Starting with the line that contains "girlfriend experience (91, 2009)", reproduce each line through the end of the entries exactly as written.
(Input records begins)
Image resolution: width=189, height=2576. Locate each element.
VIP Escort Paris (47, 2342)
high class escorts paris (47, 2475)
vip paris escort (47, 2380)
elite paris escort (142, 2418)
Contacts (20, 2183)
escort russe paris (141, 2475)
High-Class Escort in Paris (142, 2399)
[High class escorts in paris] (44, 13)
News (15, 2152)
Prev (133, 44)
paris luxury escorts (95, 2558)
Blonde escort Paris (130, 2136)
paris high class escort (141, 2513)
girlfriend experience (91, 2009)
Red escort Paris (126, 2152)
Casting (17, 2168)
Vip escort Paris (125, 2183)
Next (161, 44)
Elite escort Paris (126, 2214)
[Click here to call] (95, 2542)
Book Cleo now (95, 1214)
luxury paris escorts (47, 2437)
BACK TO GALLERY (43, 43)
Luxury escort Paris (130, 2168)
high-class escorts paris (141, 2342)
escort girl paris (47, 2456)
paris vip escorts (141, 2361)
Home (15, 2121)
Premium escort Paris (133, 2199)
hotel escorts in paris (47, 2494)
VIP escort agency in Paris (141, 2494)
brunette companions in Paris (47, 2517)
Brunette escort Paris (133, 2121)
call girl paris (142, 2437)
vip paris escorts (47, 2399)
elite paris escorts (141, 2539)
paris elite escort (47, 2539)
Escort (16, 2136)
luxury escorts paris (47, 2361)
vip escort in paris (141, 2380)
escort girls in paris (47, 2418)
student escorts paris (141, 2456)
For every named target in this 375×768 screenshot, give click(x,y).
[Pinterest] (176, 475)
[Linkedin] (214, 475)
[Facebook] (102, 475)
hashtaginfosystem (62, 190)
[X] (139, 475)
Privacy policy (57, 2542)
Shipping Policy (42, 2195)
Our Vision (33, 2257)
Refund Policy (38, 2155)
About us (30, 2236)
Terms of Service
(Input records ends)
▸ **Solution**:
girlfriend experience (91, 2009)
Red escort Paris (126, 2152)
Casting (17, 2168)
Vip escort Paris (125, 2183)
Next (161, 44)
Elite escort Paris (126, 2214)
[Click here to call] (95, 2542)
Book Cleo now (95, 1214)
luxury paris escorts (47, 2437)
BACK TO GALLERY (43, 43)
Luxury escort Paris (130, 2168)
high-class escorts paris (141, 2342)
escort girl paris (47, 2456)
paris vip escorts (141, 2361)
Home (15, 2121)
Premium escort Paris (133, 2199)
hotel escorts in paris (47, 2494)
VIP escort agency in Paris (141, 2494)
brunette companions in Paris (47, 2517)
Brunette escort Paris (133, 2121)
call girl paris (142, 2437)
vip paris escorts (47, 2399)
elite paris escorts (141, 2539)
paris elite escort (47, 2539)
Escort (16, 2136)
luxury escorts paris (47, 2361)
vip escort in paris (141, 2380)
escort girls in paris (47, 2418)
student escorts paris (141, 2456)
For every named target in this 375×768 screenshot, give click(x,y).
[Pinterest] (176, 475)
[Linkedin] (214, 475)
[Facebook] (102, 475)
hashtaginfosystem (62, 190)
[X] (139, 475)
Privacy policy (57, 2542)
Shipping Policy (42, 2195)
Our Vision (33, 2257)
Refund Policy (38, 2155)
About us (30, 2236)
Terms of Service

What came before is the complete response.